Jilly: Reading Week

I’m scouting for book recommendations.

I got back from New York last Sunday. Usually seven days would be plenty long enough to recharge my batteries, but not this time. I’m still sleeping 12 hours a night, and when I am awake I’m mostly lolling on the sofa, gulping coffee.

RWA was fun. It was wonderful to catch up with fellow 8 Ladies Jeanne, Elizabeth, Justine, and Nancy, and exciting to meet the Omegas (my fellow Golden Heart finalists). The schedule was exhausting though. In addition to the usual workshops and keynotes there was a half day retreat for the Golden Network RWA chapter, a get-to-know-you dinner for the Omegas, a rehearsal for the Golden Heart ceremony, a finalists’ cocktail party with agents and editors, a certificate ceremony, the Golden Heart lunch itself (I didn’t win a shiny necklace, but that’s ok), a set of new author headshots, some informal author photos, and a breakfast for the Omegas to share self-publishing plans and schedules.
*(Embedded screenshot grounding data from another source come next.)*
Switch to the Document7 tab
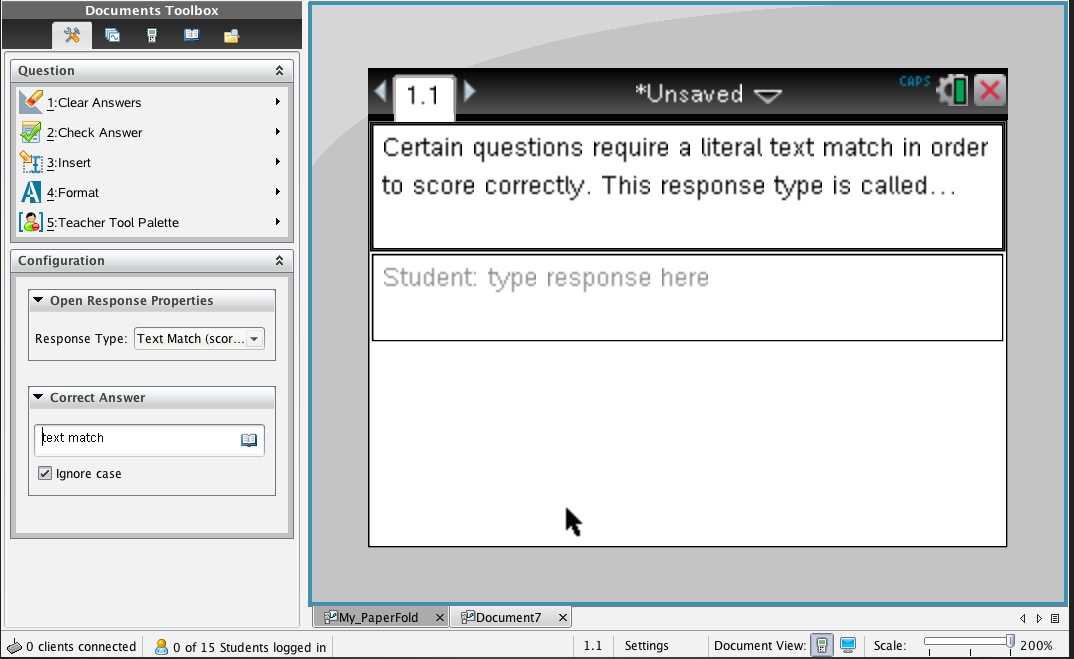This screenshot has width=1074, height=659. click(x=507, y=618)
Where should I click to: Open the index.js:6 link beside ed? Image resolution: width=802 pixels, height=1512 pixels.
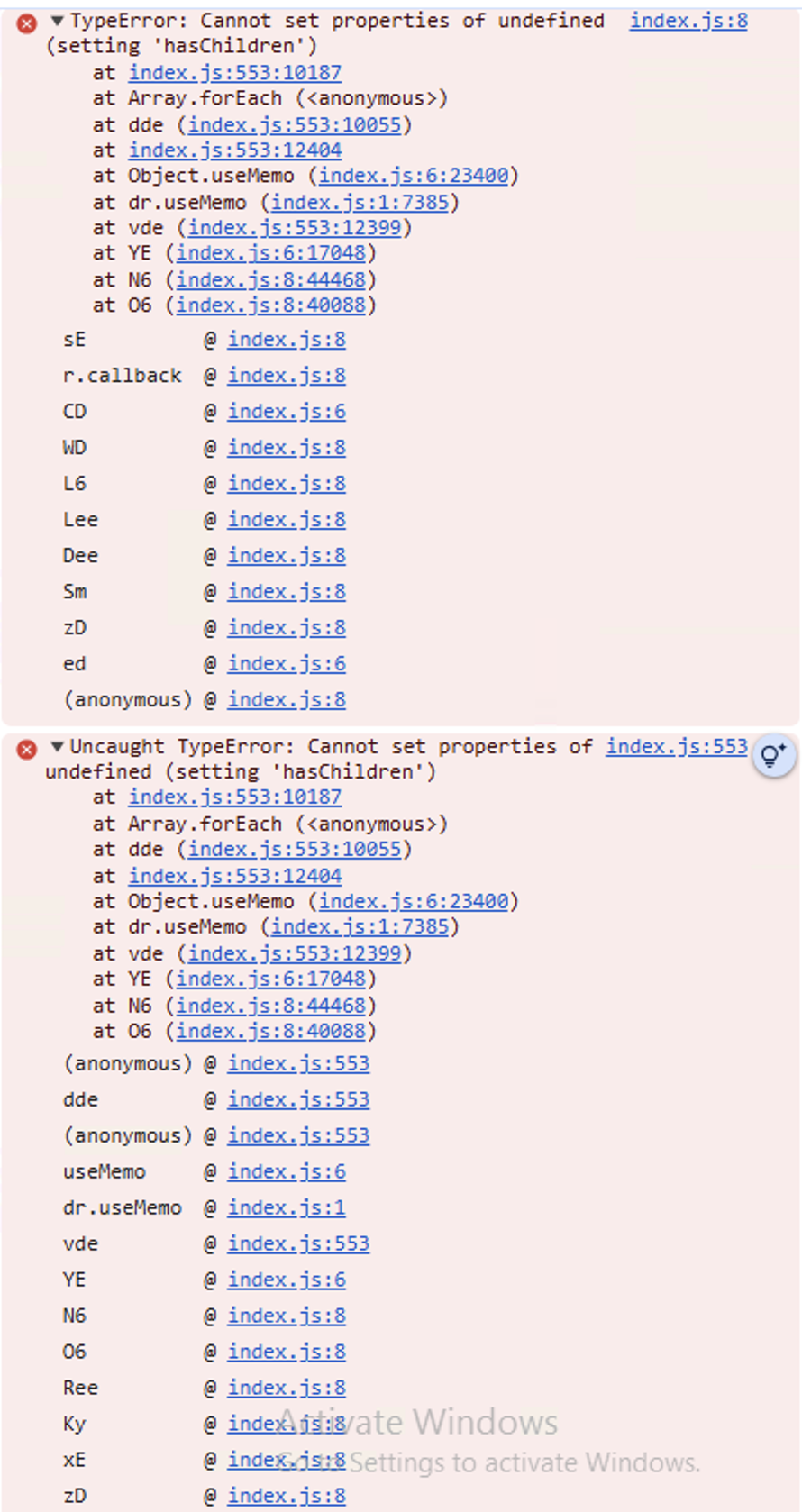point(287,664)
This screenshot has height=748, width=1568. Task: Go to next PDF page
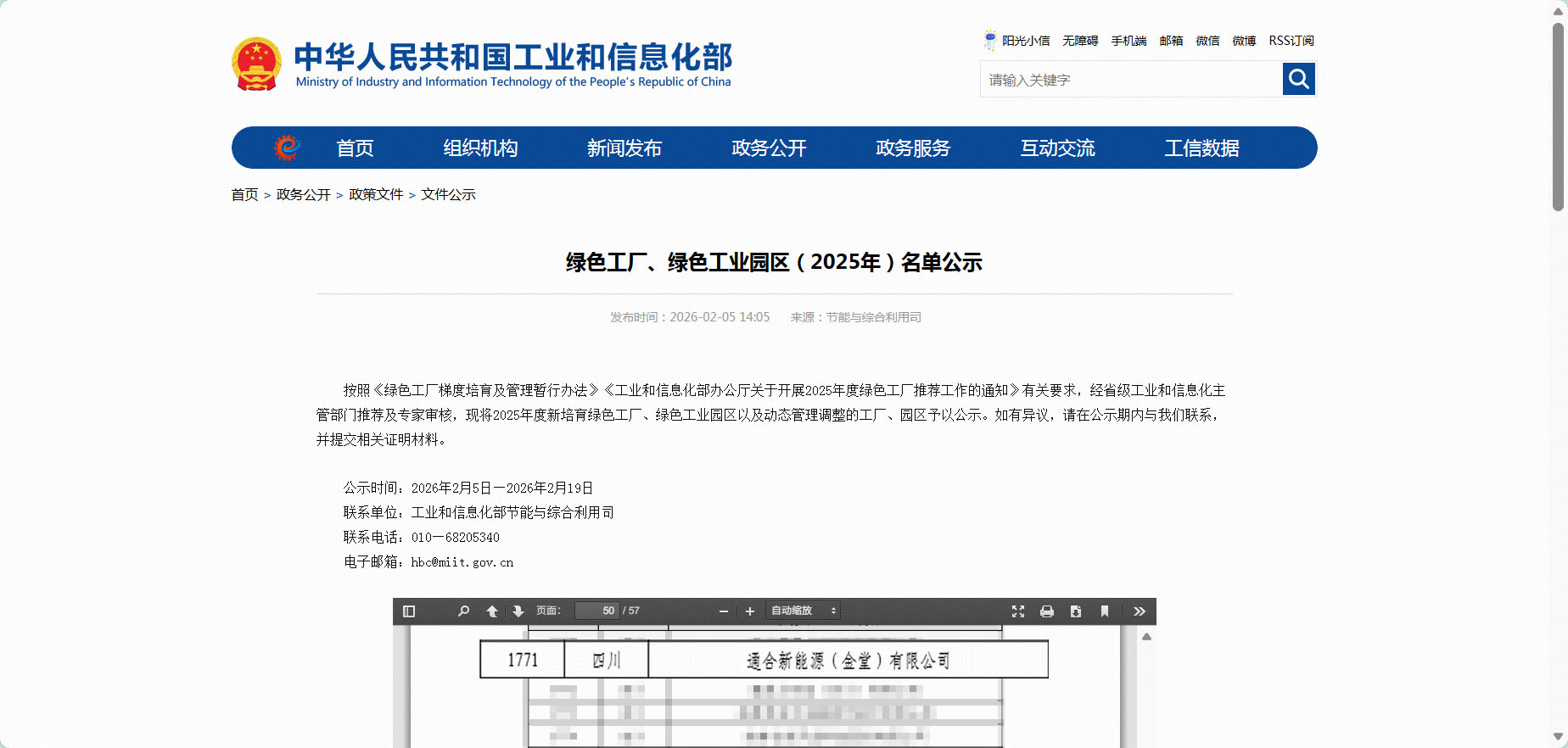[x=518, y=611]
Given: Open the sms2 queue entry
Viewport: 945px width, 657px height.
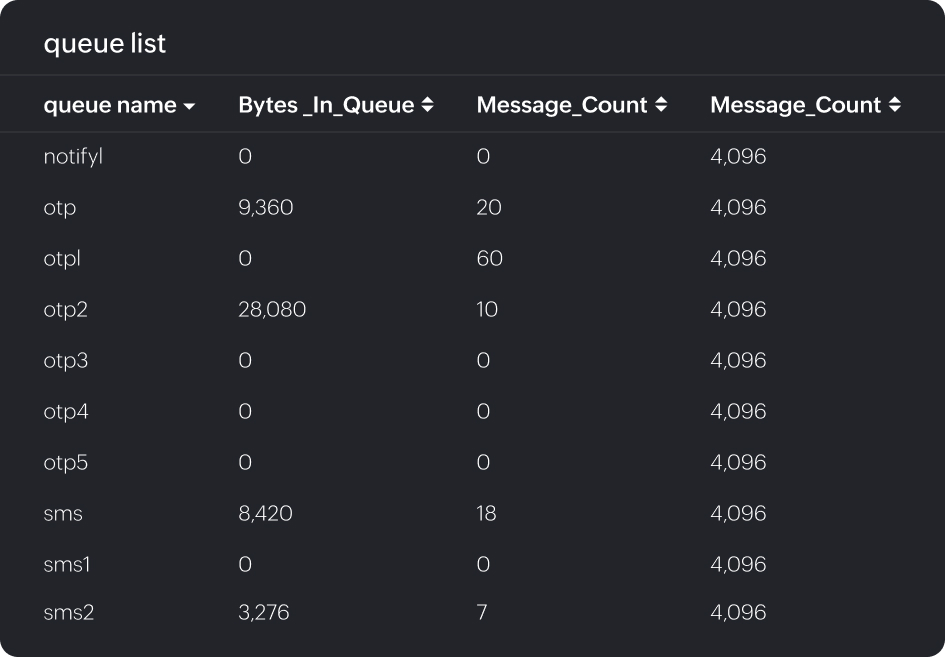Looking at the screenshot, I should (69, 612).
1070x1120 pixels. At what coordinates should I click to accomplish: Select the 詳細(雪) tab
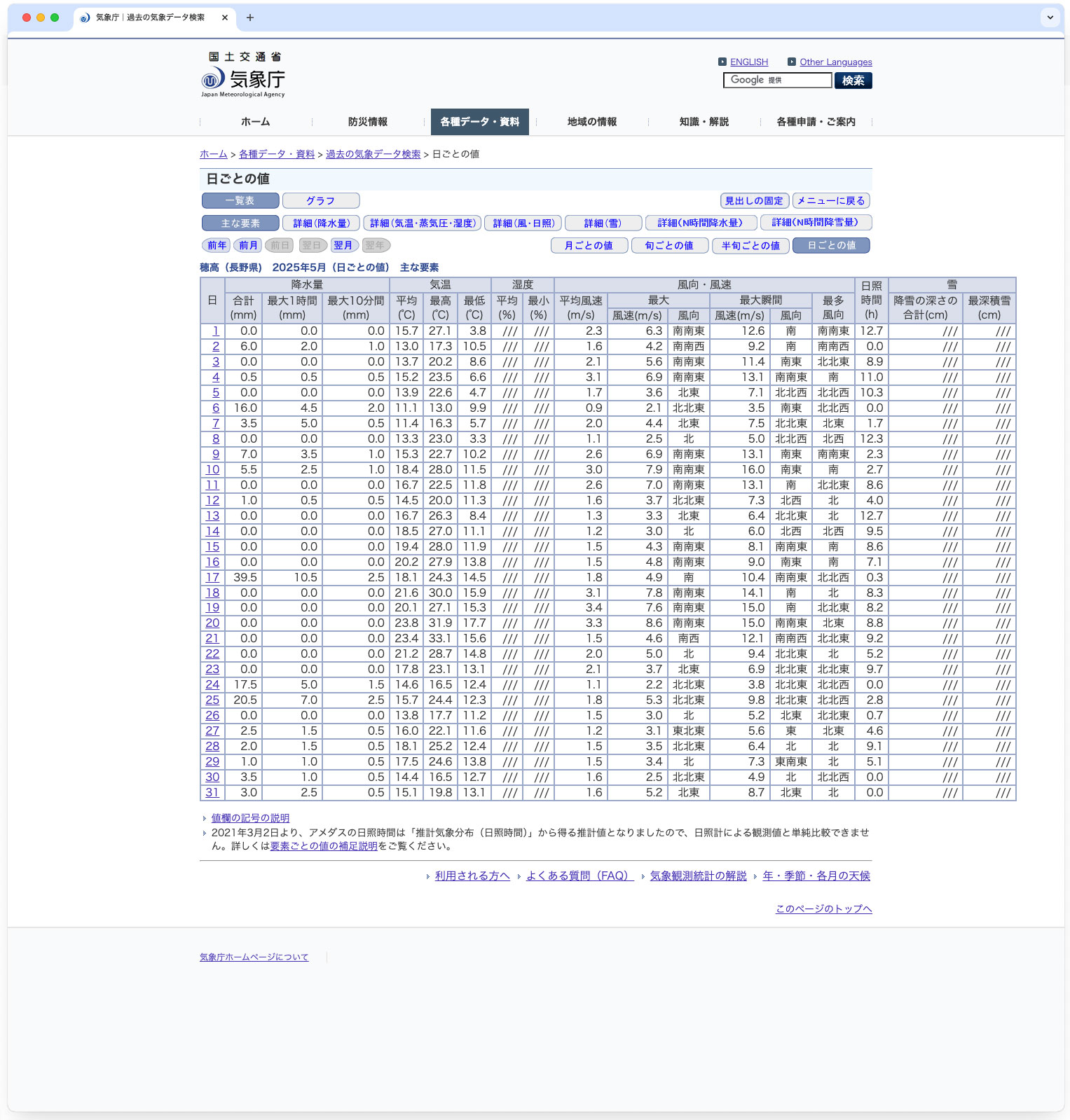click(603, 223)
I’d been building up to the conference for a whole year. Ever since RWA announced that 2019 would be the last ever Golden Heart contest, and I decided to give it my very best shot, I’ve been hurtling from one deadline to another. Now it’s all over. No wonder I feel as though I’ve been hit by a truck.

I’m about to embrace a new challenge. If I want to get The Seeds of Power published this year (I do!), then the next four months will be another intense, deadline-filled marathon.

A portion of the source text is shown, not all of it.